Doctor Who_ Storm Harvest - Mike Tucker [98]
The harsh sound of ripping metal filled Bavril’s head. A Krill claw was coming through the wall next to him. It ripped the panel away exposing him to the corridor that ran alongside the duct. The beast was 189
next to him, roaring and flaying.
Bavril swung the gun up and pumped blast after blast of plasma energy into the creature’s trunk. It screamed and staggered backwards.
Bavril kept on firing, his eyes shut tight. The blast was burning him, but the creature was retreating. Bavril heard the sound of Cythosi shouting. The Krill staggered to one side as three Cythosi troopers opened fire on it.
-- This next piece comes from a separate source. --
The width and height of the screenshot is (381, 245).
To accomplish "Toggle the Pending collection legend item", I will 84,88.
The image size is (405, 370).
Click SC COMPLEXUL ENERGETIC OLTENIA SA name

Bavril threw himself forward and scrambled through the tangled barrier, severed cables spitting like snakes on either side of him.
The shuttle bay was empty. The quiet felt unnatural after the chaos of conflict. Blu’ip scuttled furtively from a corridor. Six troop shuttles were berthed in the bay. The dolphin approached the first, his twin machine guns sliding from their chest-panel.
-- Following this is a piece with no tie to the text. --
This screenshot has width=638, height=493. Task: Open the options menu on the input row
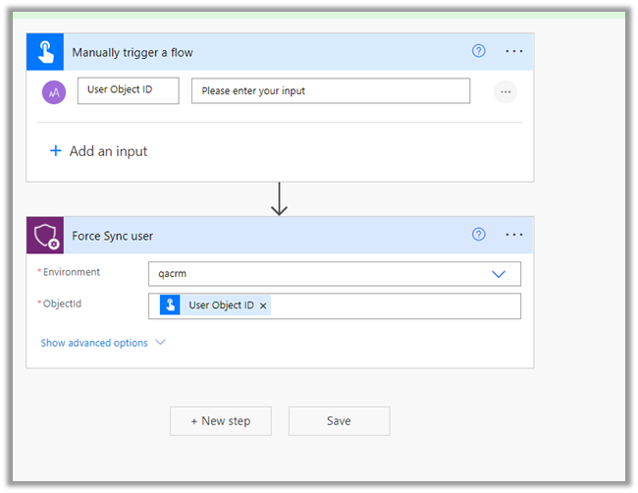505,91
He approached the first shuttle and fired with both barrels into the docking mechanism. It broke open, crackling and sparking.
He moved to the next shuttle and did the same. He crippled each of the shuttles in turn, leaving only one – his lifeline. The Cythosi, he knew, would not evacuate; he was determined that no humans would get off the ship.
Glancing with satisfaction at his handiwork, he left the shuttle bay.
The refugees had been crawling like moles through the tunnels for well over an hour. The Doctor could hear mutterings in the column behind him. People were getting nervous. ‘We’re lost, somebody said.
‘Shut it!’ Peck shouted. ‘We are not lost. It’s a long way, that’s all.’
He turned a corner, and froze.
The Doctor could see a service robot directly ahead of Peck, and bearing down on him fast.
For a second, Peck glanced back at the Doctor, a fearful yet determined look in his eyes.
‘Get back,’ he said, bringing up the laser-cutter as he crawled forwards.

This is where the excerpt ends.